Needing expanded room to accommodate their two teenaged children, homeowners did a huge addition on their 1950s Livingston split-level—and a major design overhaul too.
Design by Danielle Palmadessa of DRP Interiors
Photography by Katelyn Mangin
Architecture by Meredith Colon-Reiman of mC Architecture + Design
The interior designer couldn’t help what she was thinking. Three years ago, when Danielle Palmadessa revamped a daughter’s upstairs bedroom in a family’s Livingston 1950s split-level, she wondered why that room in particular was the chosen focus. Palmadessa confesses: “The rest of the house was outdated so I kept thinking, ‘Why are you doing this bedroom when the rest needs so much help?’”
Of course it was far more tactfully that she broached the subject with the homeowners. “They were like, ‘We’re getting to it!’” she recalls.
Well, they got to it. The family rehired Palmadessa and her team at DRP Interiors to redo the entire main floor. After 13 years in the home and with two growing teenaged children, the clients were in dire need of more space, so, with the help of the homeowner’s architect sister, Meredith Colon-Reiman of mC Architecture + Design, they expanded upon their living room, dining room and kitchen and did an addition onto the back of the house with a new family room, butler’s pantry and powder room. This gave them an open floor plan and the seamless flow their previous footprint lacked.
From there, Palmadessa used the kitchen as a starting point. “The client wanted white cabinets with quartz and brass, and because you can basically see the kitchen from every other room, that set a vision for me,” she said. “I thought a soft, neutral palette would work best. She didn’t need pops of bright colors.” The all-white kitchen is all about functionality, with a large center island with breakfast stools in stain-resistant Duralee Crypton fabric and a desk built right into the custom cabinets by Colon-Reiman. But the designer’s favorite features of the kitchen are the gold-accented light fixtures by Visual Comfort— “without the chandelier and pendants, it’s just a pretty kitchen,” she says—and the adjacent butler’s pantry. “We did a reflective hexagonal antique mirror backsplash, which opens up the small room and gives it a special, glamorous feel,” she adds. “I love it.”

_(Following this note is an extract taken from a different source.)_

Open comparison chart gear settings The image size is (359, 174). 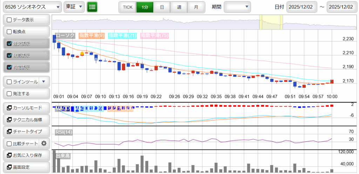click(44, 143)
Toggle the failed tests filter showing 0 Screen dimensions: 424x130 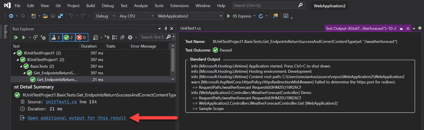click(x=82, y=37)
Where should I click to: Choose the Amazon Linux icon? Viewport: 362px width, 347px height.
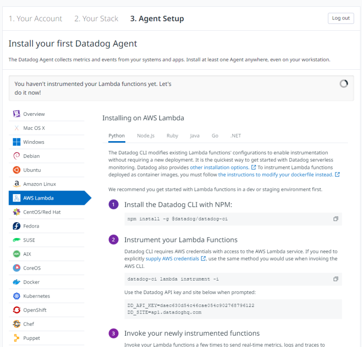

The foyer has a bit of that glam vibe too, with its patterned, metallic-specked geometric wallpaper from Ferm Living providing a “wow” factor when you first walk in. Right next to it is the enlarged living room, featuring a custom-cut broadloom rug that elongates the whole space; a unique bar cabinet; a piano (the only item from the previous home that was used in the new design); and four navy open-back TOV swivel chairs. “I haven’t done a formal living room with a sofa and chairs in a long time because you want it to feel more loungey,” Palmadessa says. “It’s a nice addition to another sitting room.”
Seating is maximized in the family room as well, deliberately sunken and with vaulted ceilings to add height and dimension. The design team arranged this space’s aesthetic around the rustic stone fireplace, which the homeowner and her sister chose together. “It inspired me with its natural, organic, modern California feel,” she says. “We put an almost grass-cloth wallpaper by Brewster on the accent wall, used contrasting wood tones and a cool, open sculptural light by Hudson Valley with black metal and silver,” the last of which melded in well with the room’s gray tones.
Finally there is the “moody”dining room, where the ceiling was painted in a deep plum color with a mirrored silver églomisé overlay, but it’s still linked to the rest of the rooms by the black, white and gold accents. The designers also installed wainscoting three-quarters of the way up, added a shimmery abstract wallpaper for the other quarter and designed a semi-custom black, 96- inch, high gloss Modshop buffet to house the homeowner’s vast china collection.
Beyond financial reasons, why was now the right time for this family to take the plunge and redo about half of their house? “Even if they’re soon-to-be empty nesters, they wanted to have a house they could entertain in and host family events in,” Palmadessa says. “But they also want to keep its value so it would appeal to other buyers when they eventually sold it.”
Those future offers are sure to come rolling in—a long while from now, of course.